When Fry typed "Bye bye" last Saturday, the floodgates opened. "Come back, fluffy clever man. We wuv oo". I knew he'd be back. So it has proved. Instead of pretending nothing had happened and carrying on as heretofore, or even (and I appreciate that this is radical) admitting that he said what he was quoted as saying, Fry has returned with a long, blustering, self-justifying blog post, seeming to deny responsibility for any aspect of the whole sorry affair.
"Was it naïve in me that it never for a second crossed my mind that this conversation would be sold on to other papers? That it would be “picked up” and make a disastrous move from being a conversation to some kind of public “declaration”?" Yes, Stephen, it was. Don't come the innocent. You know how it works. By saying that it was "sold on" makes Attitude look grubby and venal, but do we know that money changed hands? Isn't it far more likely that Attitude sends complimentary copies to the mainstream press month-in, month-out, and occasionally the mainstreamers pick up on something within it?

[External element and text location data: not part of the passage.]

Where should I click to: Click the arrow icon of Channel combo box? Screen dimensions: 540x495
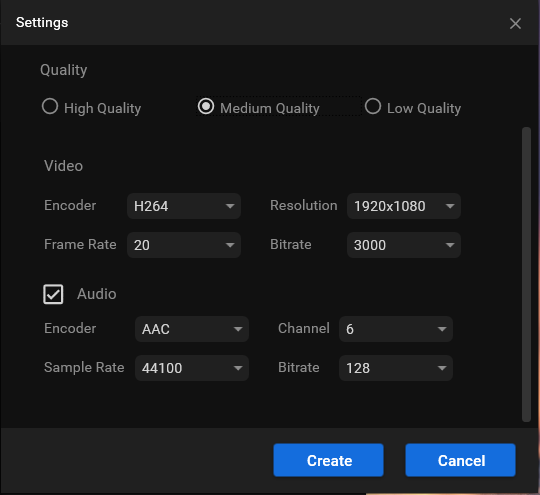coord(442,329)
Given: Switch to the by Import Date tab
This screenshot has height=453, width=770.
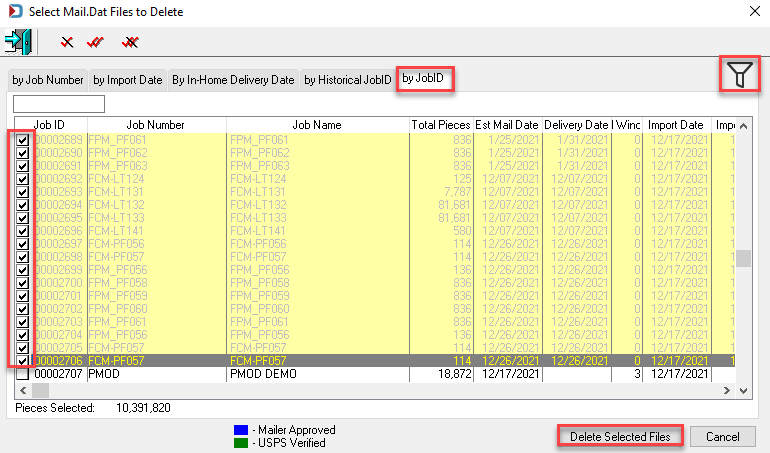Looking at the screenshot, I should pos(128,80).
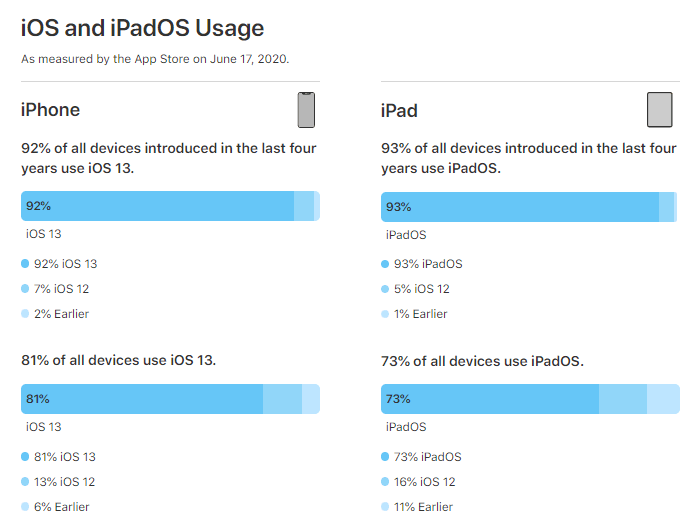
Task: Click the 81% iOS 13 legend dot
Action: point(25,457)
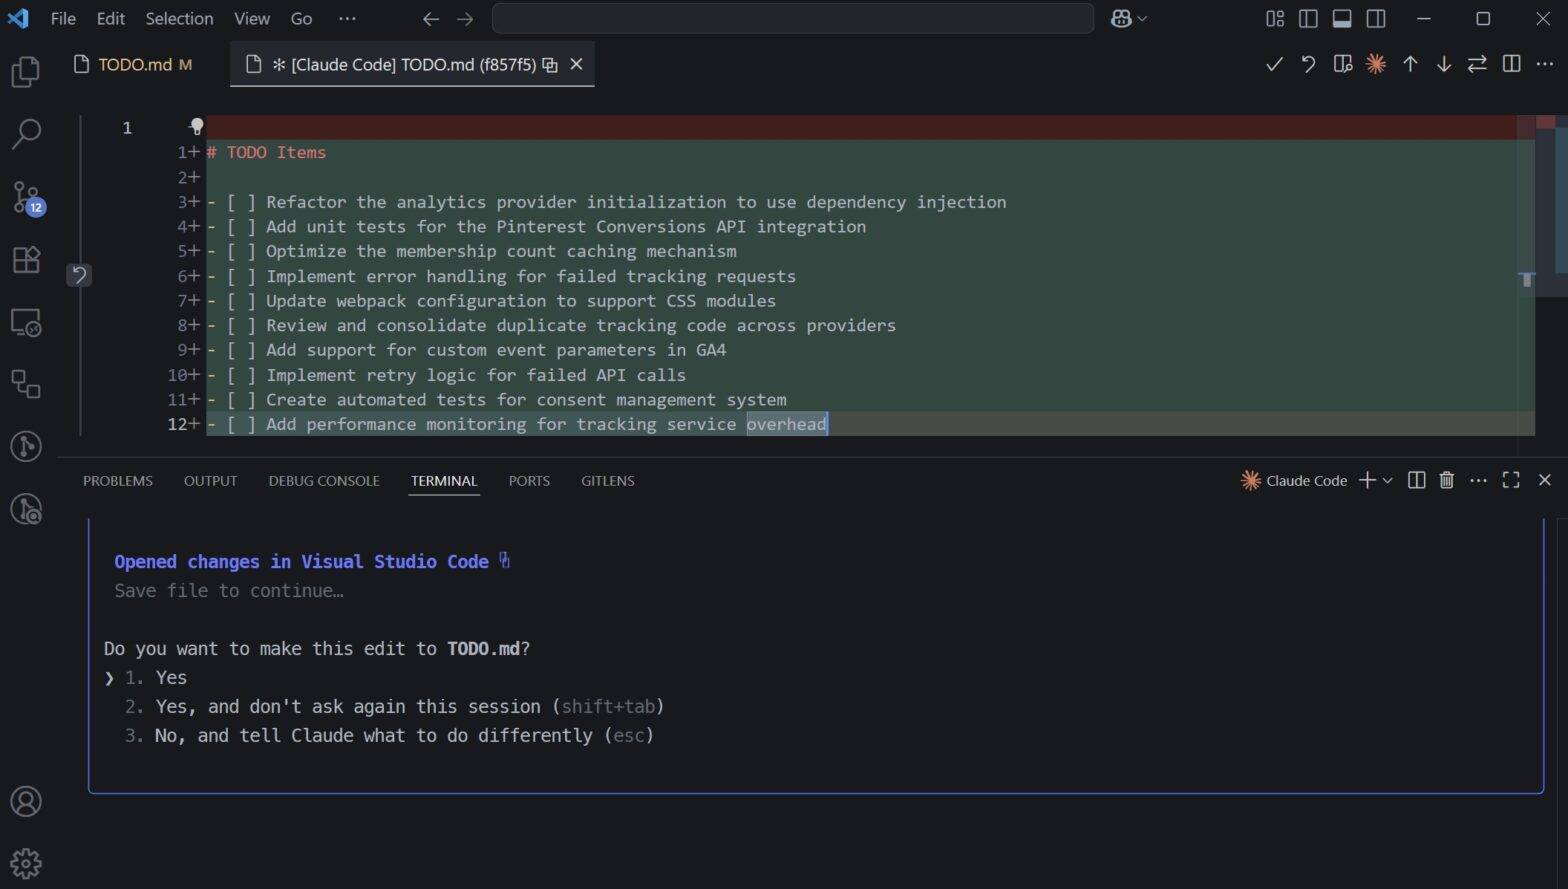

For me, the worst aspect of Fry's bluster is his attempt to besmirch the author of the piece, Paul Flynn. "Maybe I should have guessed that the interviewer wanted not an interview but a story," Fry informs his blog readers. If this stuff was such dynamite, and Flynn wanted to capitalise on it, why did he put it in the sixth page of an eight-page feature? However, the public perception of journalists is so low that this sort of horseshit obfuscation actually works. Fry hammers his disdain home with "You will perhaps say that after nearly 30 years in the public realm I should have known better than to allow myself to have a free-wheeling happy, explorative and silly conversation with any journalist." Countless fans have replied dutifully along the lines of "What do you expect from a journalist?"
Ah, but what is sauce for the goose is sauce for the gander. When the Daily Mail laid into Fry recently and dismissed him as a 'quizmaster', he responded by saying that, with his many contributions to esteemed publications over the years, he was more a journalist than a quizmaster, but that a journalist would never use the word 'journalist' as an insult. At the time, I thought "Good on you, Stephen", but now, I fear that this claim might come back to bite him on the arse. He claims that journalists can't be trusted. OK, but he also described himself recently as a journalist. Why then should anyone trust Fry? You'd think he'd have been too clever to set a trap for himself like this, wouldn't you?